Die Kamera wackelt ununterbrochen. Das besondere Kunststück des im deutschen Fernsehen schon sehr populären Genres des Doku-Dramas (u.a. "Speer und Er") ist, durch rein filmische Mittel nicht nur die nötige dokumentarische Authentizität zu erzeugen, sondern auch eine unmittelbare Betroffenheit, für oder gegen die Akteure. So sieht man die Freunde zunächst im Camp X-Ray in den unwürdigen Hundezwingern in ihren orangenen Overalls ausharren. Dann sind da immer diese sinnlosen Verhöre, die, wenn auch unbeabsichtigt, oft spöttisches Gelächter im Kinosaal auslösen. Es ist halt zu grotesk, wenn angebliche US-Staatsanwälte die drei Jungs auf Videos von Kundgebungen Osama Bin Ladens wieder erkennen wollen.
Zermürbungstaktik made in USA. Sie ist dem einschlägigen Kinopublikum schon aus den Nachrichten bekannt. Wenn Winterbottoms neuer Film getarnt als NTV-Feature daher kommt, dann mag das auch damit zusammen hängen, dass man mit dem Realitätsanspruch einer TV-Reportage liebäugelt. Und doch schwebt da etwas anderes mit im Raum. Zwar hebt sich "The Road to Guantanamo" durch sein filmisches Äußeres ab von den Dokumentationen eines Michael Moore. Aber unterm Strich bleibt auch dieser Film ein klipp und klar parteiisches und sehr um political correctness bemühtes Statement.

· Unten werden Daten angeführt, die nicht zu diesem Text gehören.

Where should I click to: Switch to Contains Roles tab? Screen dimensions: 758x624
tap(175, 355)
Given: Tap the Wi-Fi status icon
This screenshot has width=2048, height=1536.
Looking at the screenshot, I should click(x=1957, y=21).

Von einer nötigen journalistischen Objektivität ist in "The Road to Guantanamo" nichts zu spüren. Man könnte sogar noch einen Schritt weiter gehen und behaupten, sie sei gar nicht vorhanden. Wieso auch? Wozu sich denn um Ausgewogenheit bemühen, wenn bei einem Thema wie Folter und Guantanamo die öffentliche Meinung sowieso auf der eigenen Seite ist? Schließlich ist man ja nicht abgeneigt gegen klare Stellungnahmen, vor allem im Kino, denn die sind dort ja sonst eher rar gesät. Und das Endergebnis weiß mit seinen kraftvollen Bildern zugegebenermaßen auch durchaus zu beeindrucken. Wenn die Gefangenen an einer Mauer gelehnt mit Leinensäcken über dem Kopf sitzen und sie den wuterfüllten Wachleuten hilflos ausgeliefert sind. Oder die quälenden Spielchen der Rekruten, die die Gefangenen über sich ergehen lassen müssen. Dass alles provoziert bei dem Großteil des Publikums sicherlich reinste und schlichte Empörung.

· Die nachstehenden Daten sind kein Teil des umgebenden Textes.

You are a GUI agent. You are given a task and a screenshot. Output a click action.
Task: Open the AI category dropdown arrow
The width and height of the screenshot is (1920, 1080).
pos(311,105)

So ist das Loblied auf die Überlebenden dieser Hölle dann doch im gewissen Sinne Propaganda. Winterbottom und Whitecross sind nicht bemüht, offene Fragen zu analysieren oder zu durchleuchten. Sie setzen auf die klare Ausstellung der Menschen und ihrer Geschichte. Die direkte und illegale Gewalt in den Camps steht im Mittelpunkt. Und was vielleicht am Schlimmsten ist, sie verurteilen Folter nicht allgemein. Sie besinnen sich da nur auf die unschuldigen drei Freunde. Aber Folter sollte, nein, muss allgemein verurteilt werden: egal ob schuldig oder unschuldig.